As the digital cinema era enters a new phase – a phase driven now as much by fear as excitement – Hollywood faces a number of challenges and none of the obvious solutions is particularly ideal. That challenge is even greater outside North America and although there are many complications – in many cases the challenge is country-by-country – this dilemma can be summed up rather simply: digital technology invariably creates a demand for more content, not less, and yet Hollywood continues to make fewer movies each year. These two realities cannot co-exist for too long or Hollywood motion pictures will no longer be a viable, growing business. Put another way, there has to be a finite number of lowest-common-denominator comic book movies that will translate well enough to generate solid revenues in every country...

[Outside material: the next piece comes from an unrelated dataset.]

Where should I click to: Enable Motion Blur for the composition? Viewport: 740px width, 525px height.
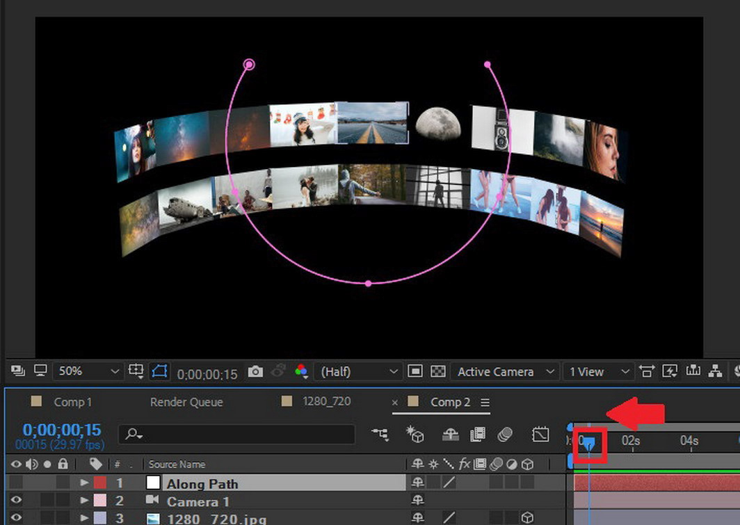click(x=505, y=435)
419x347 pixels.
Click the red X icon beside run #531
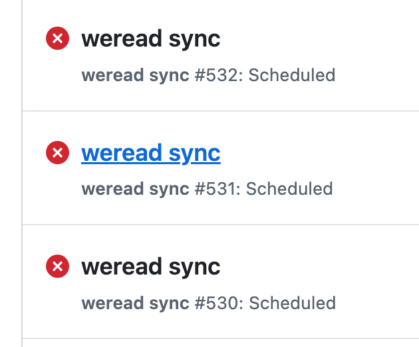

...Hollywood would do well to remember its own humble beginnings at the turn of the last century. Vaudeville was king and the first nickelodeons were rude concepts often set up in bars or storefront shops selling low-cost entertainment to the masses. The movies were inexpensive and there seemed to be new ones almost every day. Vaudeville’s establishment ignored these developments at first, then fought them, then tried to embrace them, then saw their businesses fade away.

The most successful nickelodeons grew into the major exhibition chains of the day and the most talented filmmakers who supplied them with movies became the Hollywood studios.

Once Hollywood became the entertainment establishment, things, as they always do, solidified. History has shown that since then the major studios have fought every single business and technological development there has ever been from talkies to color, from television to VCRs. History has also shown that in the long run this has never been a serious problem for Hollywood and digital may ultimately prove to not be an exception. But this feels different to me and this time when the studios finally decide to understand and accept the realities of digital technology it might be too late...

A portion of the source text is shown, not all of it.